Insgesamt gaben 83 Prozent der Befragten an, entweder weniger zufrieden oder überhaupt nicht zufrieden zu sein. Manfred Güllner, Geschäftsführer des Forsa-Instituts, bezeichnete die Ergebnisse als "Katastrophe" – sowohl für den Kardinal als auch für die Kirche. Er wies darauf hin, dass Zustimmungswerte unter zehn Prozent selbst bei unpopulären Politikern äußerst selten seien.

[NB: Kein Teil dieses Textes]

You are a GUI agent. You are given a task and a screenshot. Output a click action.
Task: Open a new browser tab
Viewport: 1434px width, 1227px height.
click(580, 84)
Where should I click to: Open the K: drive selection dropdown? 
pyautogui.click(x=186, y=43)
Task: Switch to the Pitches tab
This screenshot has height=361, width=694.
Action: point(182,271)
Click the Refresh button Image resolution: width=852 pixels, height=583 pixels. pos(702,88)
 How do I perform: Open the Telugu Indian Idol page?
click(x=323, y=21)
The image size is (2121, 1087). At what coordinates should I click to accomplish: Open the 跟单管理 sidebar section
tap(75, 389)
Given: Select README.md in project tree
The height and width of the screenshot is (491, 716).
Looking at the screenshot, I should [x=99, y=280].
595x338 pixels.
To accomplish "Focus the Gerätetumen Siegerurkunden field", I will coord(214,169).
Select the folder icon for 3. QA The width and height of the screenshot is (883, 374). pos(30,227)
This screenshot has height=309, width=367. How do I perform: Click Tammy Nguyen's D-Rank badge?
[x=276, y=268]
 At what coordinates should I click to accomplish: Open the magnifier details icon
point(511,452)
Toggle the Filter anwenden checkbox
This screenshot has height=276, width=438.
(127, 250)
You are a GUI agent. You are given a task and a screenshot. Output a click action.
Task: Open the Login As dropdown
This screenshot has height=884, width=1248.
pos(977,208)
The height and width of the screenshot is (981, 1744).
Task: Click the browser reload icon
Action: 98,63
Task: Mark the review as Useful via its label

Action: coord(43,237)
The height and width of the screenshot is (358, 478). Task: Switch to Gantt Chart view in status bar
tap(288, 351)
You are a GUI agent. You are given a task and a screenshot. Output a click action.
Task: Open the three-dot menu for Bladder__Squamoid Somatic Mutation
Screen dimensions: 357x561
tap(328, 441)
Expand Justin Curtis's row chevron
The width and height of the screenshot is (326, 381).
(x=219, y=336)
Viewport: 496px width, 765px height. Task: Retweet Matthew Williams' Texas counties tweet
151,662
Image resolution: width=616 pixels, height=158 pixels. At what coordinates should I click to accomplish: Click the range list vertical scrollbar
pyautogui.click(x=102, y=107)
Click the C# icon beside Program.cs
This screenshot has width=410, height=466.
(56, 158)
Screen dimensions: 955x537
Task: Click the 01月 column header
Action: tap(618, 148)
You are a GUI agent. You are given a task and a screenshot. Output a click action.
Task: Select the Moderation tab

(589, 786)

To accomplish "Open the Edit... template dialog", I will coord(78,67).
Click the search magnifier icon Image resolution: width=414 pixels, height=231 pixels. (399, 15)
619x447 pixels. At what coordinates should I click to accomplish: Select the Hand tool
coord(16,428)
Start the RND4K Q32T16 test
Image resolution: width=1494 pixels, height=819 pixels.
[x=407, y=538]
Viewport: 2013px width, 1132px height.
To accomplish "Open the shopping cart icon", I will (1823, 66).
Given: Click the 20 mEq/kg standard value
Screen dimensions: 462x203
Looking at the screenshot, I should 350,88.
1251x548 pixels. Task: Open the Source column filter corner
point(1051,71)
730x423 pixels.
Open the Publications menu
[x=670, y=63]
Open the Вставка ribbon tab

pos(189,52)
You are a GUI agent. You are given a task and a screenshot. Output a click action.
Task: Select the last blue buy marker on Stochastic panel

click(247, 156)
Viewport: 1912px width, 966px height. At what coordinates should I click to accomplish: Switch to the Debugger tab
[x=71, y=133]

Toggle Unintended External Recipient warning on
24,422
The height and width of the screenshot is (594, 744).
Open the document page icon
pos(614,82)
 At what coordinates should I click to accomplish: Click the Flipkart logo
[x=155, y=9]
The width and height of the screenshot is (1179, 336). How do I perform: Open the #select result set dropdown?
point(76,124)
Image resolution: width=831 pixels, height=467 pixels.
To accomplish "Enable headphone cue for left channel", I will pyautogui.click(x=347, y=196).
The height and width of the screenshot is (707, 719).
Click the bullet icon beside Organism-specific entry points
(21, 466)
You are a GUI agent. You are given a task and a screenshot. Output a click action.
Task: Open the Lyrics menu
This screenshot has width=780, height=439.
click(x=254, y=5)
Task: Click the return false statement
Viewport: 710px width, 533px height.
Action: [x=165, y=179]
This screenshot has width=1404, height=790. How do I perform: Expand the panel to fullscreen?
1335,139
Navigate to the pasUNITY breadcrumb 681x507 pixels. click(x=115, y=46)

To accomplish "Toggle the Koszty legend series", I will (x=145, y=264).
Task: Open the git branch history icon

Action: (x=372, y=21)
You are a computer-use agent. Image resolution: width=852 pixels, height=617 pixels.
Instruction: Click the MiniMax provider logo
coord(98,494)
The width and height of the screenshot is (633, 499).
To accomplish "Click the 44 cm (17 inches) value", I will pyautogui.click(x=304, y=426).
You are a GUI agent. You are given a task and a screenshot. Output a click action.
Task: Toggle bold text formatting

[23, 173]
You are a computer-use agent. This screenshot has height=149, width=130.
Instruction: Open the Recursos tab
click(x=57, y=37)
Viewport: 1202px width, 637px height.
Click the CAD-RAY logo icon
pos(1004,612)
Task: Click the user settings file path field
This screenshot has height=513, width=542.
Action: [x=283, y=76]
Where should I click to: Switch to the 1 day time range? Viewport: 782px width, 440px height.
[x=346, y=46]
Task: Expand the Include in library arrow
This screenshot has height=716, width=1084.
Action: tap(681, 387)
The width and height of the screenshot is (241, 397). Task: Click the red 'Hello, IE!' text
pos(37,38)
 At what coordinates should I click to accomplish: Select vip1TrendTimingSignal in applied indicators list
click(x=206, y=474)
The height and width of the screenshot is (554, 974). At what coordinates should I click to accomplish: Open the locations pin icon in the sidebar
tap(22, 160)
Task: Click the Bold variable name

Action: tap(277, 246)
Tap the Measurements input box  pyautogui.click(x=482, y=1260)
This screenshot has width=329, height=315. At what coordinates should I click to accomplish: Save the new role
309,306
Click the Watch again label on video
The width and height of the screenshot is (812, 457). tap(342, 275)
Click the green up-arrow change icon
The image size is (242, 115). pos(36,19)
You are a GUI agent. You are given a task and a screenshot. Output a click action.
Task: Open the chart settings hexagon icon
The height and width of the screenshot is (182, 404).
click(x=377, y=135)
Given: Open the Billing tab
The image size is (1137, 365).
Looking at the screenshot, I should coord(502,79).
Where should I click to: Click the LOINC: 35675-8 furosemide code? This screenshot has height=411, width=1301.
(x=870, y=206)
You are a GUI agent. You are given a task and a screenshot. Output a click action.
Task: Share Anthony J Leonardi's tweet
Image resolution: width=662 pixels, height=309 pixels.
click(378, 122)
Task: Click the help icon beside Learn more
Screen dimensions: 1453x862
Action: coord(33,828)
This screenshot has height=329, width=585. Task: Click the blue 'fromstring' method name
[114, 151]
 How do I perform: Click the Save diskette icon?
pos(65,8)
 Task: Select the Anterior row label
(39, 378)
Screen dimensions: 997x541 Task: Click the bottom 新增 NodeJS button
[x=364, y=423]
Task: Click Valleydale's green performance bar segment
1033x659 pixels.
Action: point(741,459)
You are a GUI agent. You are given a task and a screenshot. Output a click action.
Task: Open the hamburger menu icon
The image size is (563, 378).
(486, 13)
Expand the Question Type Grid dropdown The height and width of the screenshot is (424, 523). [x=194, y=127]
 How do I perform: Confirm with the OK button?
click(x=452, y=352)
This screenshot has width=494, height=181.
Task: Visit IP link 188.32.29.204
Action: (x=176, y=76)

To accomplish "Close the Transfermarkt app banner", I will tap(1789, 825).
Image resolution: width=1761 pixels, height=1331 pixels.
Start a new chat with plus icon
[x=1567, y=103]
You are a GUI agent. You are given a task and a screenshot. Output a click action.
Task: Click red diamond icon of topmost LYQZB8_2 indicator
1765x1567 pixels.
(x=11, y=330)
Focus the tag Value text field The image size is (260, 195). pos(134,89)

Güllner betonte zudem, dass Woelki offenbar auch die Unterstützung seiner Kernanhänger innerhalb der Kölner katholischen Gemeinschaft verloren habe. Die Umfrage deutet auf eine sich vertiefende Vertrauenskrise nach mehr als einem Jahrzehnt in seinem Amt hin.
Die Erhebung legt einen nahezu vollständigen Zusammenbruch des öffentlichen Vertrauens in Kardinal Rainer Maria Woelki offen. Mit nur drei Prozent Zustimmung in der gesamten Stadt steht seine Führung vor beispielloser Ablehnung. Die Ergebnisse signalisieren eine erhebliche Herausforderung für die Zukunft der Kirche in Köln.